**Task set**:
a - Reproduce word for word everything from "But it hasn’t" down to "in many neighborhoods." in the column on New Orleans water troubles.
b - Write the next part of the column about trouble at the New Orleans Sewerage & Water Board, picking up after its last sentence.

**Page excerpt**:
>>
Muddy water in Chocolate City
7th August 2017 · 0 Comments
By Edmund W. Lewis
Editor
A haunting line from one of the best post-Katrina celebratory brass band songs has been ringing in my ears of late: “We made it through that muddy, muddy water.”
But it hasn’t been ringing in my head because the 12th anniversary of Hurricane Katrina is fast approaching. No, it’s resonating because of all the trouble rising in Chocolate City as conditions appear to be deteriorating at the New Orleans Sewerage & Water Board and residents, community leaders and environmentalists seek answers to ongoing questions about the safety of the city’s tap water and the reason why flooding appears to be on the rise in many neighborhoods.
It is even more troubling that the Landrieu administration has pretended to not notice that something is out of whack at the S&WB and that a winded S&WB chairman tried unsuccessfully to dodge a small group of television news reporters who had lots of questions for him about using the homes of S&WB employees to test lead levels in the water supply.
Given the secrecy and lack of transparency that have characterized this administration thus far, New Orleans could very well be on its way to becoming the “new Flint.” Adding to public concerns is all the whispering about only one of the S&WB’s turbines functioning properly to push rainwater out of the city.
<<
**Recorded data**:
>>
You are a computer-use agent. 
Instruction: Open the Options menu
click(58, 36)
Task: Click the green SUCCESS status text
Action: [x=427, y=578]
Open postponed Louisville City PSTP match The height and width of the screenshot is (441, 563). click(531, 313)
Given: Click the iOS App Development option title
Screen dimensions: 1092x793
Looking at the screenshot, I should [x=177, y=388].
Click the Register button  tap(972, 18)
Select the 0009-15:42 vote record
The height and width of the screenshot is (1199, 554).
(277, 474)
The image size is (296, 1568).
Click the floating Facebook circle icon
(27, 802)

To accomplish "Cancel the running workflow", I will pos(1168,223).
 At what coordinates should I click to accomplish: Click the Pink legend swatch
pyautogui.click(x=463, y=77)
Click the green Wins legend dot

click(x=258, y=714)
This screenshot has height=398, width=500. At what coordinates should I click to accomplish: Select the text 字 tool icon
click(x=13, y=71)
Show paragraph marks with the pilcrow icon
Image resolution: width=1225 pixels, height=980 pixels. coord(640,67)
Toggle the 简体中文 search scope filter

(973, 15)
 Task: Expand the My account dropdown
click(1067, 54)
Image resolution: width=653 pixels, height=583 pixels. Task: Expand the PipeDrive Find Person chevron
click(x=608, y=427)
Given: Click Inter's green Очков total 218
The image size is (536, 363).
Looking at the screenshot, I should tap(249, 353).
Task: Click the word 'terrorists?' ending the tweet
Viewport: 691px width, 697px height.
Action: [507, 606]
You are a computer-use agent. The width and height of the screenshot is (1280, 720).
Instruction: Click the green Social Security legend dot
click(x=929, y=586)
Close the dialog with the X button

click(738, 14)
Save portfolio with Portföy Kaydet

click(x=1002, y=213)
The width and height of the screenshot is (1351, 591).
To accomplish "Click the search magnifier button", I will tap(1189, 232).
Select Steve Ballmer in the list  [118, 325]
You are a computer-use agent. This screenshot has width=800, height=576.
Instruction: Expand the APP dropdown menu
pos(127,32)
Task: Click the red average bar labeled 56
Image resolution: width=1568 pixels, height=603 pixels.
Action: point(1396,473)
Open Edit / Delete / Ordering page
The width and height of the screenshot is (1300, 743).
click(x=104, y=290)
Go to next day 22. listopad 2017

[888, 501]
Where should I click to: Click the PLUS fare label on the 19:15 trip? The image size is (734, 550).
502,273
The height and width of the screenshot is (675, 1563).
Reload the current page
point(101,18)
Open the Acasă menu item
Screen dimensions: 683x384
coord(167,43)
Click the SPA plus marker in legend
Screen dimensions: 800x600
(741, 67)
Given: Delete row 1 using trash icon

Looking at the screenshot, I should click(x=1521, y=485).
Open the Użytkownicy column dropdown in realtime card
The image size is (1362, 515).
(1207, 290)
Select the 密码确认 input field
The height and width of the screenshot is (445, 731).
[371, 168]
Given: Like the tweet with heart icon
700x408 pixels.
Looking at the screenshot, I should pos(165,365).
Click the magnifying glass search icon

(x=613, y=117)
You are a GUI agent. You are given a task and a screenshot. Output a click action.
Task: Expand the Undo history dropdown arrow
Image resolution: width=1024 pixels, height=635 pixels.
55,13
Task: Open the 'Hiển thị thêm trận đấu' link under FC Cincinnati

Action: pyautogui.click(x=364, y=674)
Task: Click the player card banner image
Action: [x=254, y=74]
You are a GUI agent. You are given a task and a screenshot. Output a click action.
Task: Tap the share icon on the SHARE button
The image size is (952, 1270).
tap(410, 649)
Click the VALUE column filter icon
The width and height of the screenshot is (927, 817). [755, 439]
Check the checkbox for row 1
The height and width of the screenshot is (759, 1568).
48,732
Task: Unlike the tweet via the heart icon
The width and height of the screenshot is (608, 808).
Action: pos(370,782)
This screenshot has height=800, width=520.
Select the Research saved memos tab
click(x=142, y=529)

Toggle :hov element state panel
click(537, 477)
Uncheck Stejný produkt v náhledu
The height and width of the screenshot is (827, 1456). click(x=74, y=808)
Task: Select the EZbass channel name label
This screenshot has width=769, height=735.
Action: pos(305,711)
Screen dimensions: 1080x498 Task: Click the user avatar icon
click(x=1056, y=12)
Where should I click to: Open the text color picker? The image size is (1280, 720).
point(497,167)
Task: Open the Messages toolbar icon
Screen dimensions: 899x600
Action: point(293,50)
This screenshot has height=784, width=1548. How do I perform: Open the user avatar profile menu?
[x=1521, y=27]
<<
**Set of answers**:
a -
But it hasn’t been ringing in my head because the 12th anniversary of Hurricane Katrina is fast approaching. No, it’s resonating because of all the trouble rising in Chocolate City as conditions appear to be deteriorating at the New Orleans Sewerage & Water Board and residents, community leaders and environmentalists seek answers to ongoing questions about the safety of the city’s tap water and the reason why flooding appears to be on the rise in many neighborhoods.

b -
A lack of transparency, glaring ineptitude and the arrival of the peak of hurricane season could be the perfect storm to usher in the city’s next major crisis. The City of New Orleans and elected officials should be focused less on the city’s upcoming tricentennial celebration and more on the health, safety and welfare of its inhabitants. We, the people of New Orleans, deserve to know the truth. Holler if you hear me.
Anyway, I got a few questions for y’all. Here we go:
• Has anyone noticed that the mayor hasn’t seen fit to say a thing about the New Orleans Sewerage & Water Board’s role in addressing residents’ questions about flooding in several neighborhoods last month, a report by the New Orleans Inspector General about the exposure of residents to lead in the city’s antiquated water system and S&WB leaders’ decision to measure lead levels in the homes of a number of people employed by the agency rather than random residents?
• How do you fix your mouth to call yourself an environmentally-friendly elected official when you don’t open your mouth to say a peep about schools and community centers being built atop toxic landfills and a water system that has likely been exposing many of the city’s residents to dangers levels of lead for an extended period of time?
• Who thinks the City of New Orleans doesn’t need a new police chief?
• Whose idea was it to make sure that this fall’s City Council elections took place BEFORE council members voted on a proposed new Entergy power plant for eastern New Orleans?
• How many Council candidates will show their hand and tell residents exactly how they will vote before voters go to the polls in October?
• Shouldn’t the people of New Orleans get to decide how many deputy mayors their tax dollars pay for?
• How do we root out the mayoral candidates whose sole purpose for being in the race is to do the bidding of the white business community and those who were recruited to split the Black vote?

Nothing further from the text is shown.